Antidumping and countervailing duties: Antidumping duties are intended to offset the amount by which a product is sold at less than fair value, or “dumped,” in the United States.   The margin of dumping is calculated by the Commerce Department. Estimated duties in the amount of the dumping are collected from importers at the time of importation. Countervailing duties are intended to offset unfair subsidies that are provided by foreign governments and benefit the production of a particular good. The USITC, an independent agency, will determine whether the domestic industry is materially injured or threatened with material injury by reason of the unfairly traded imports.

 

Next steps:   The Commerce Department will determine whether to initiate the antidumping and countervailing duty investigations within 20 days of today’s filing of the petitions and the USITC will reach a preliminary determination of material injury or threat of material injury within 45 days of today’s filing. The entire investigative process will take approximately one year, with final determinations of dumping, subsidization, and injury likely occurring in the summer of 2016.

 

Product description: Corrosion-resistant steel is steel sheet that has been coated or plated with a corrosion-or heat-resistant metal to prevent corrosion and thereby extend the service life of the products made from the steel. Steel coated with zinc, aluminum, or any of several zinc-aluminum alloys comprises most of the product at issue.

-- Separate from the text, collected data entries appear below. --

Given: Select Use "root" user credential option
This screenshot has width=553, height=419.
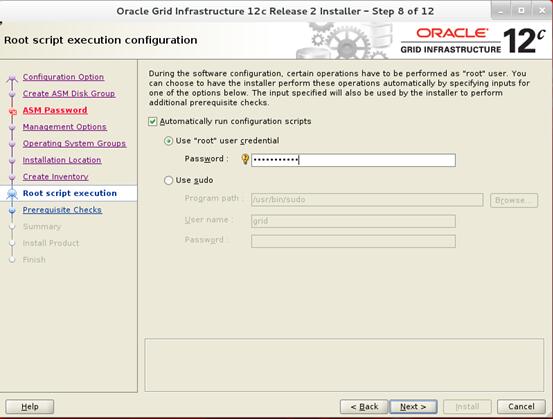Looking at the screenshot, I should coord(169,141).
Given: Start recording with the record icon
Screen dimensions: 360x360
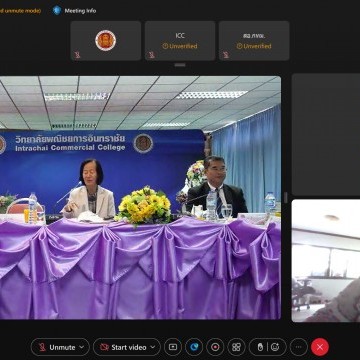Looking at the screenshot, I should [215, 347].
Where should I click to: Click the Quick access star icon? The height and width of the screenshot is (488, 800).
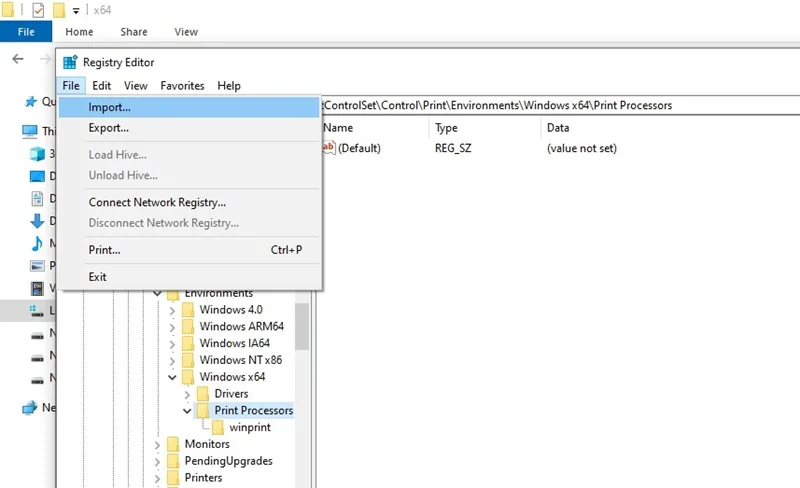click(x=31, y=102)
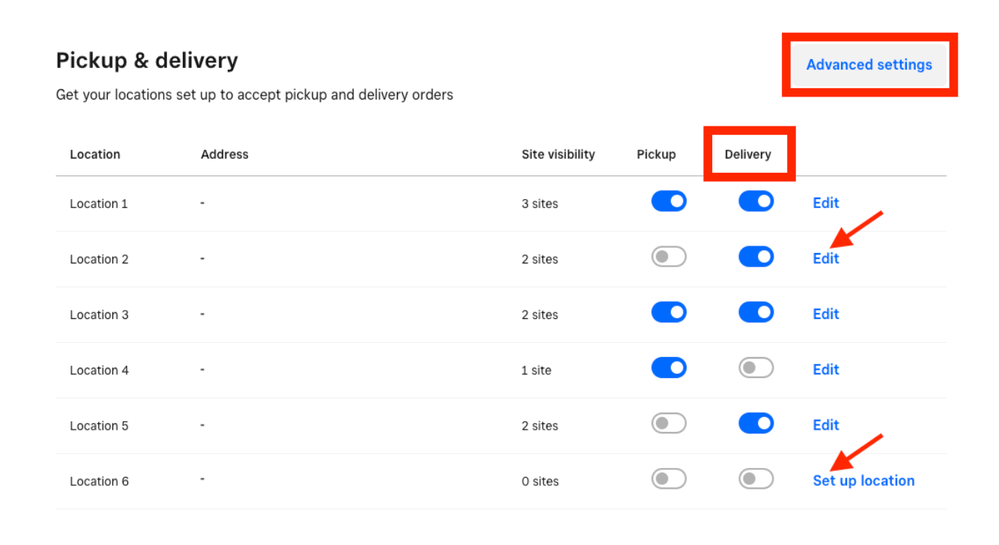Screen dimensions: 999x545
Task: Open Edit for Location 3
Action: click(x=825, y=314)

Based on these unique product characteristics, corrosion-resistant steel is widely used in construction applications such as roofing, siding, hardware, roof and bridge decks, guard rails, and culverts.     Corrosion-resistant steel is also used in the manufacture of automobiles, trucks, appliances, industrial equipment and agricultural equipment.

 

Petitioning companies: The petitioning companies and their law firms are United States Steel Corporation (represented by Skadden, Arps, Slate, Meagher & Flom LLP), Nucor Corporation (represented by Wiley Rein LLP), ArcelorMittal USA (represented by Kelley Drye & Warren LLP), Steel Dynamics, Inc. and California Steel Industries (represented by Schagrin Associates), and AK Steel Corporation (represented by King & Spalding LLP).